Lapwing attempts to take Laertes in tow during the Battle of Heligoland Bight

===The Battle of Dogger Bank===
On 24 January 1915, the First Destroyer Flotilla, including Lapwing, were present at the Battle of Dogger Bank, led by the light cruiser Aurora. Her crew shared in the Prize Money for the German armoured cruiser Blücher.

===The Battle of Jutland===
Lapwing, under the command of Lieutenant-Commander Alexander Gye, was present with her flotilla at the Battle of Jutland on 31 May 1916.

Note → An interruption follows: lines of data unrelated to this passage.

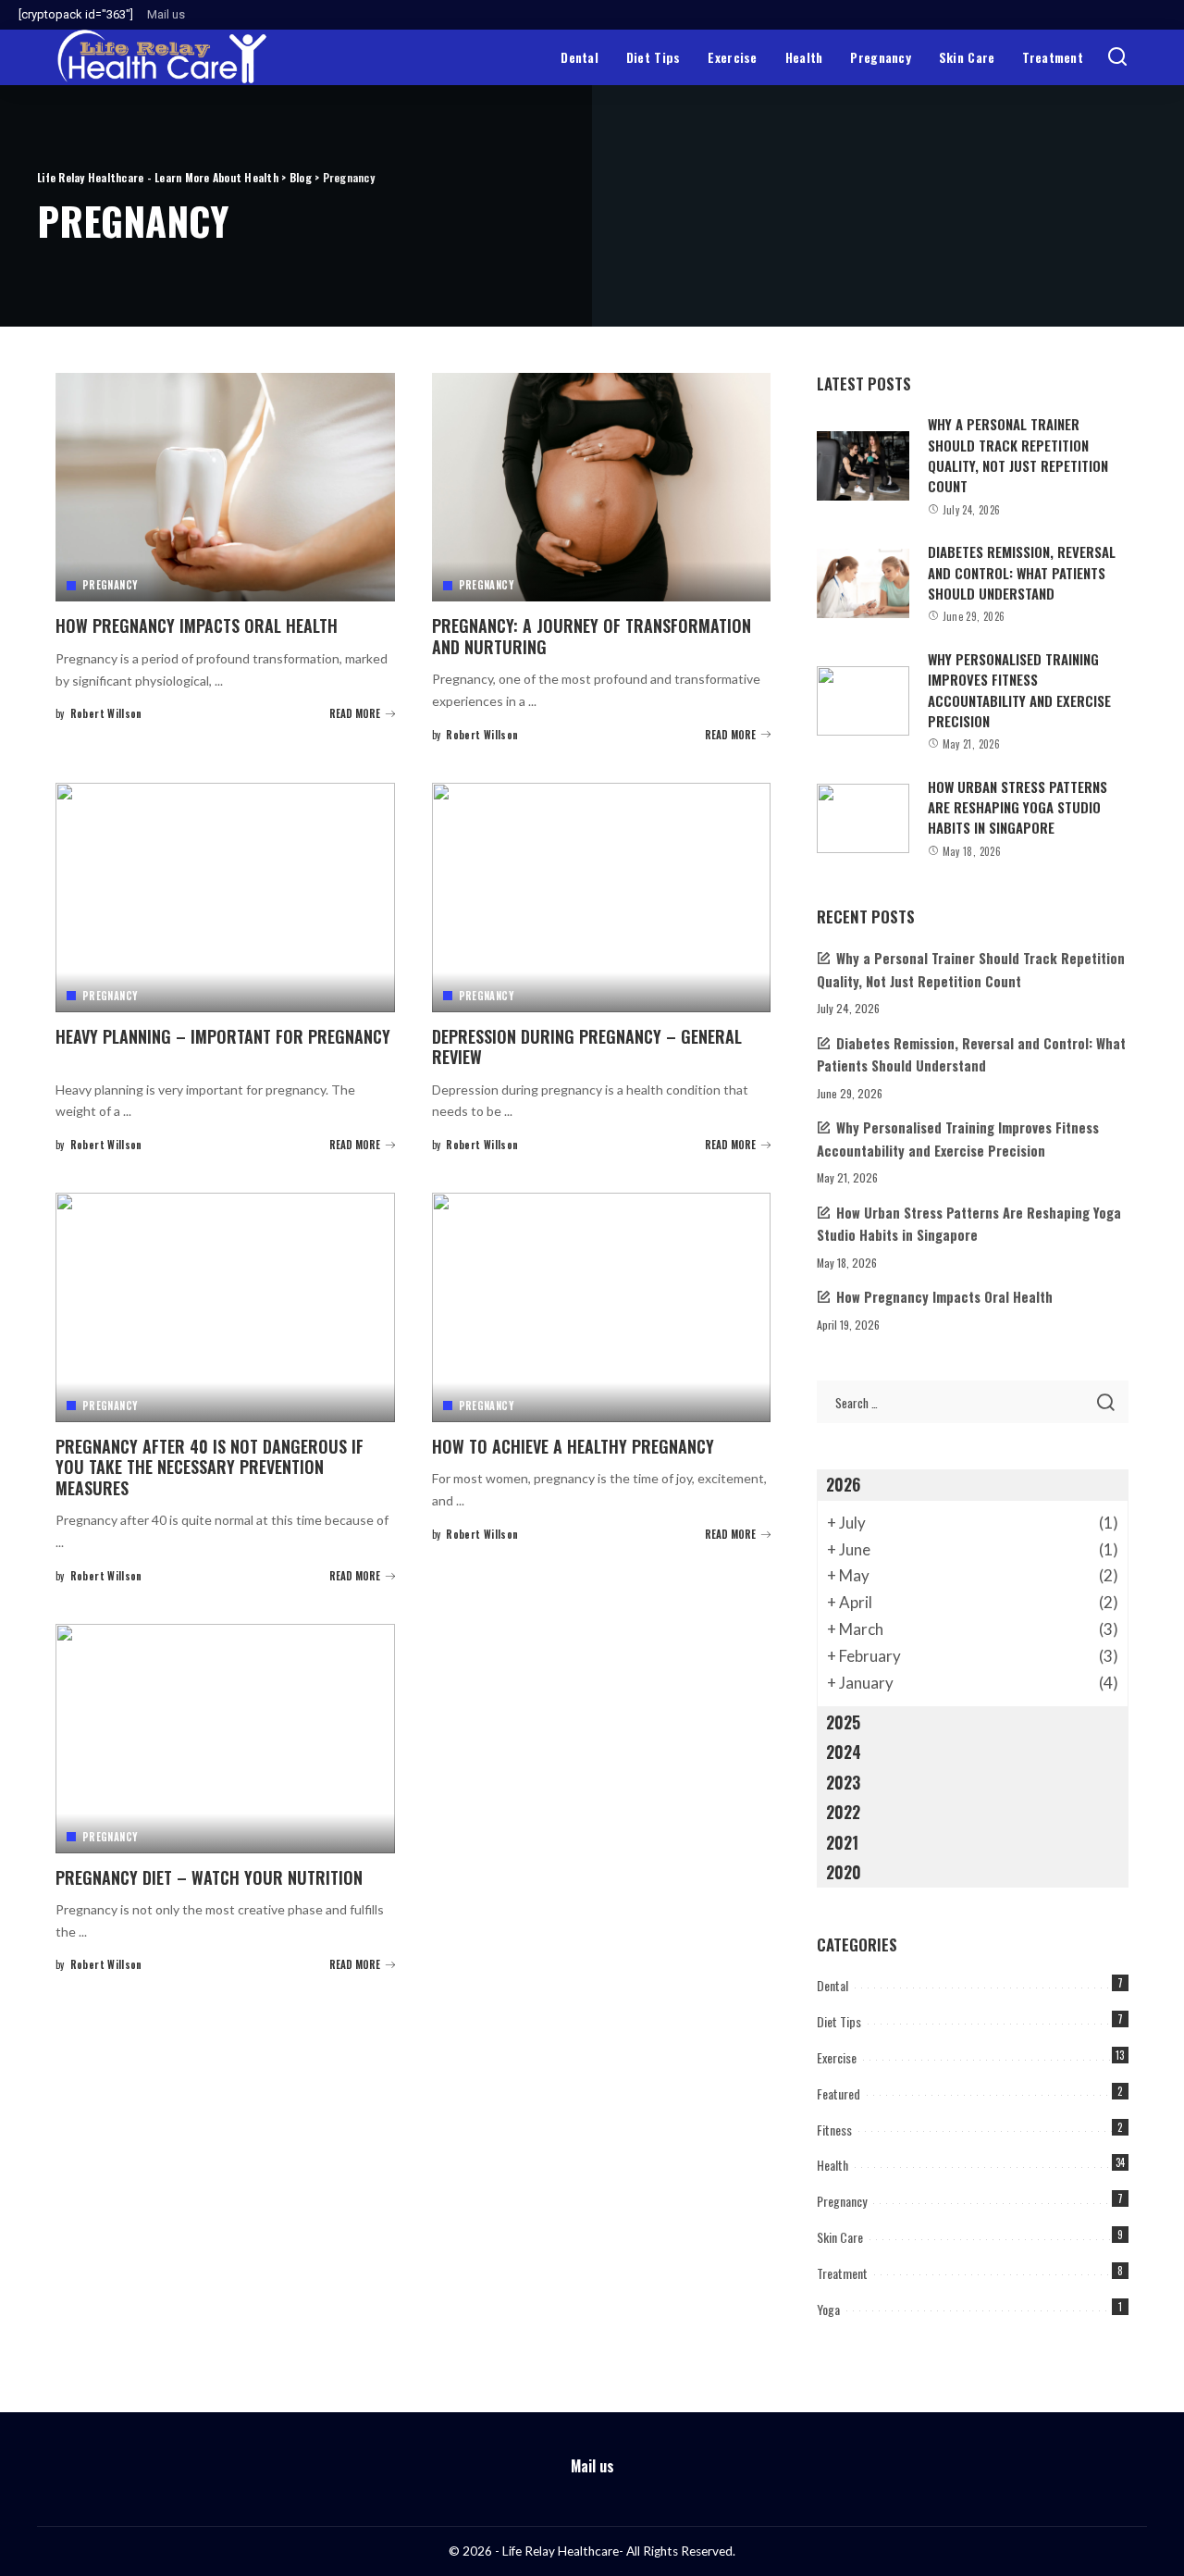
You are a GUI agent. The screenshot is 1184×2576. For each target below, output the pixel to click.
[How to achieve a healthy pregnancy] (601, 1307)
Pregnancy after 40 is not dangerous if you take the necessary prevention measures (210, 1467)
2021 (842, 1842)
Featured (838, 2093)
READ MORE (354, 713)
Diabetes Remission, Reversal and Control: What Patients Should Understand (1022, 572)
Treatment (842, 2273)
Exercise (837, 2057)
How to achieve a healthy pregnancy (573, 1446)
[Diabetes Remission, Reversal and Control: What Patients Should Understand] (863, 583)
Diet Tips (839, 2021)
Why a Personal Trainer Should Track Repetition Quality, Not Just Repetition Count (1018, 455)
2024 (843, 1752)
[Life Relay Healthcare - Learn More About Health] (161, 57)
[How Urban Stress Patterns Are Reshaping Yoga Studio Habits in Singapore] (863, 818)
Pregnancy (109, 585)
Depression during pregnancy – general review (587, 1047)
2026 (843, 1484)
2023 (843, 1782)
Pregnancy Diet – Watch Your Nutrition (209, 1877)
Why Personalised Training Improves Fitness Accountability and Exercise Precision (1019, 690)
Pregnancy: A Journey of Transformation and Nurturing (591, 636)
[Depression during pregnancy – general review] (601, 897)
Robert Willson (106, 713)
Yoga (828, 2309)
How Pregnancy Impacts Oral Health (197, 625)
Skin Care (840, 2237)
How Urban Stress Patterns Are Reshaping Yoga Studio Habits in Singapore (1017, 807)
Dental (832, 1985)
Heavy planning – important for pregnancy (223, 1036)
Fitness (834, 2129)
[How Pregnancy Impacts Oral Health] (225, 487)
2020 (843, 1872)
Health (832, 2164)
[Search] (1117, 57)
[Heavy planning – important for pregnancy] (225, 897)
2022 (843, 1812)
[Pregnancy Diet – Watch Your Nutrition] (225, 1738)
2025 (843, 1722)
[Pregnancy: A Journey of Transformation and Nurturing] (601, 487)
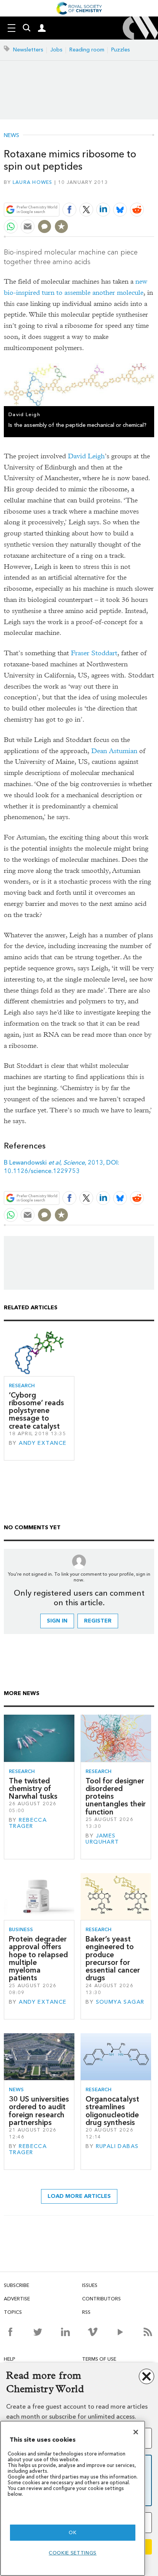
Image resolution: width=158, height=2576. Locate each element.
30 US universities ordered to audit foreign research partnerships (39, 2111)
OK (72, 2532)
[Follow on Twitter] (37, 2332)
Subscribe (16, 2285)
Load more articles (79, 2196)
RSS (86, 2312)
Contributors (101, 2299)
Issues (89, 2285)
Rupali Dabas (117, 2146)
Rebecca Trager (28, 1823)
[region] (72, 2498)
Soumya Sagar (120, 2002)
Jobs (56, 49)
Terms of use (99, 2359)
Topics (13, 2312)
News (11, 135)
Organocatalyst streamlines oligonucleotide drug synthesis (112, 2111)
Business (21, 1929)
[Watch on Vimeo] (92, 2332)
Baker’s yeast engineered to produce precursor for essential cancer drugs (113, 1958)
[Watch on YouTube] (120, 2332)
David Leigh (86, 456)
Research (22, 1385)
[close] (153, 191)
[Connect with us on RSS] (148, 2332)
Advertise (17, 2299)
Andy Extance (42, 1443)
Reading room (86, 49)
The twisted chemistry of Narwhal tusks (33, 1788)
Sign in (57, 1621)
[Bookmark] (61, 226)
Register (98, 1621)
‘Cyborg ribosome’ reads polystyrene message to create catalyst (36, 1411)
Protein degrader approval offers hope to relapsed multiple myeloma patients (38, 1958)
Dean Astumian (114, 751)
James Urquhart (102, 1838)
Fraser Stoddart (94, 653)
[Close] (135, 2432)
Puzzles (120, 49)
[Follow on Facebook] (10, 2332)
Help (9, 2359)
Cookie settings (73, 2553)
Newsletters (28, 49)
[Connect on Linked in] (65, 2332)
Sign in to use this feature (117, 191)
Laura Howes (33, 182)
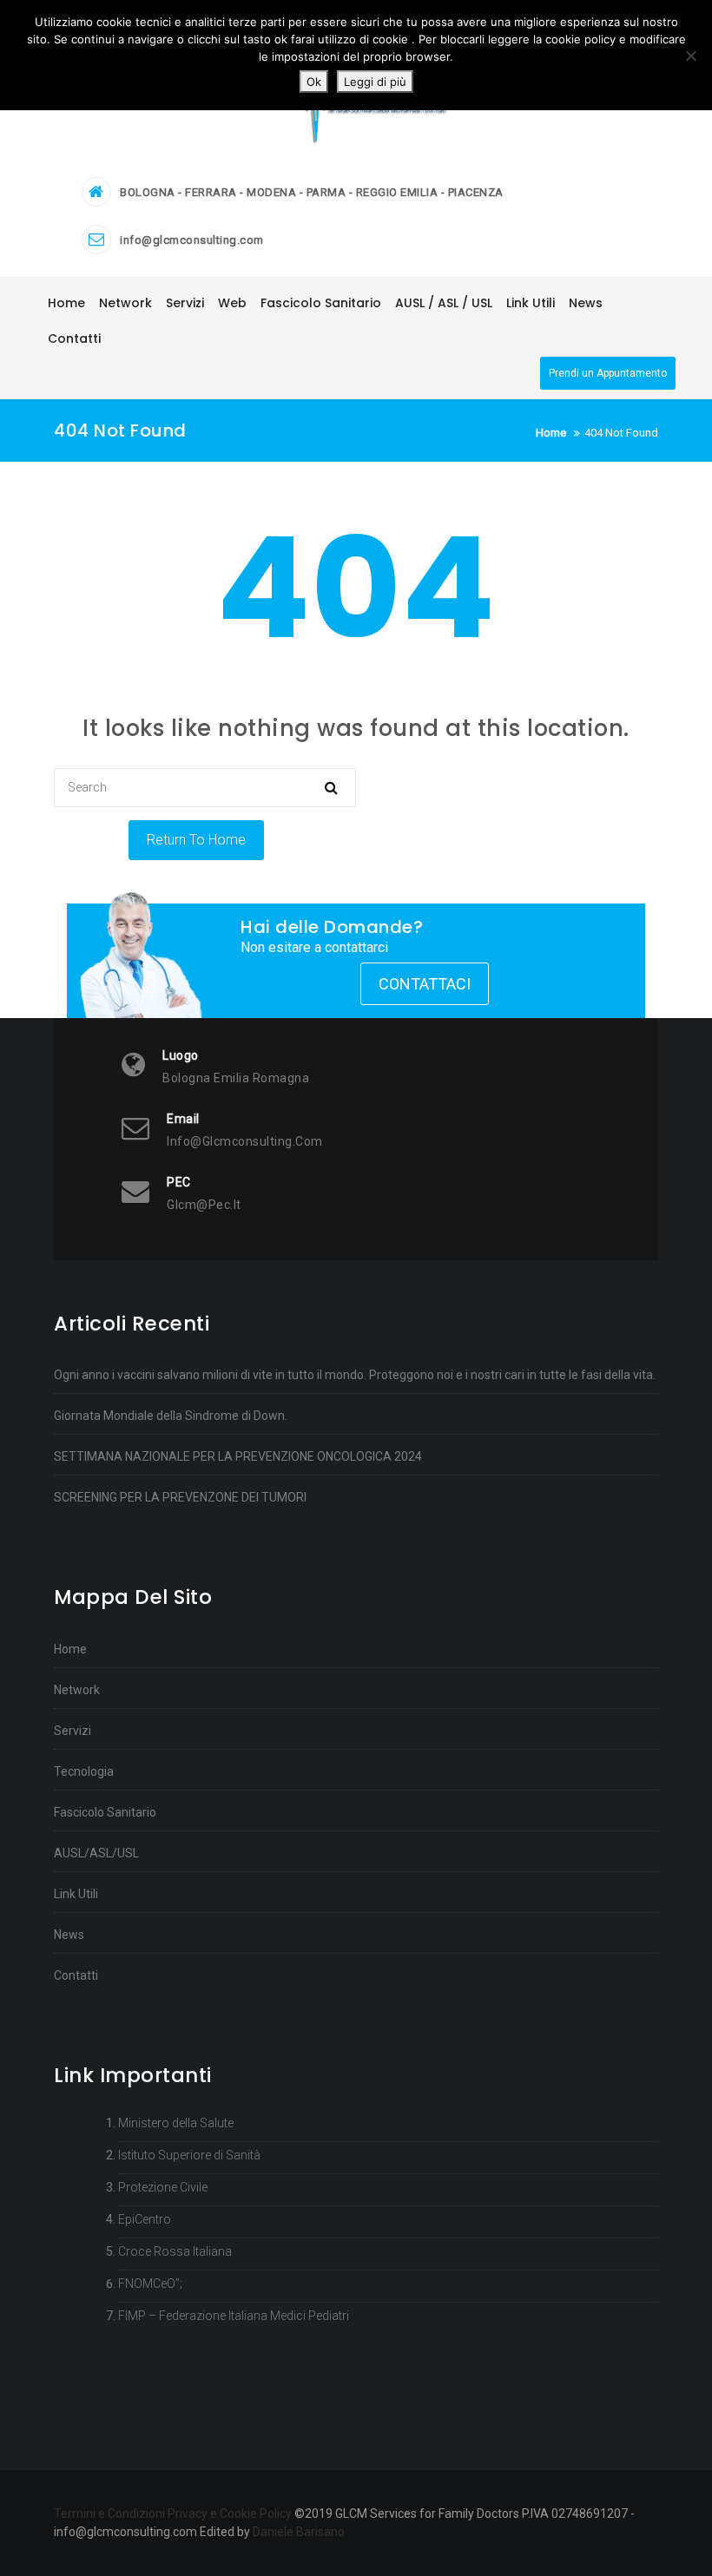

===Mediterranean Service===
From 1917 the Third Battle Squadron was deployed to the Mediterranean. She later took part in the Battle of Jaffa and was present at the entry of the Allied Fleet through the Dardanelles on 12 November 1918.

==Disposal==
In common with the survivors of her class, she was laid up after World War I, and on 26 October 1921 she was sold to the Barking Ship Breaking Company for scrap.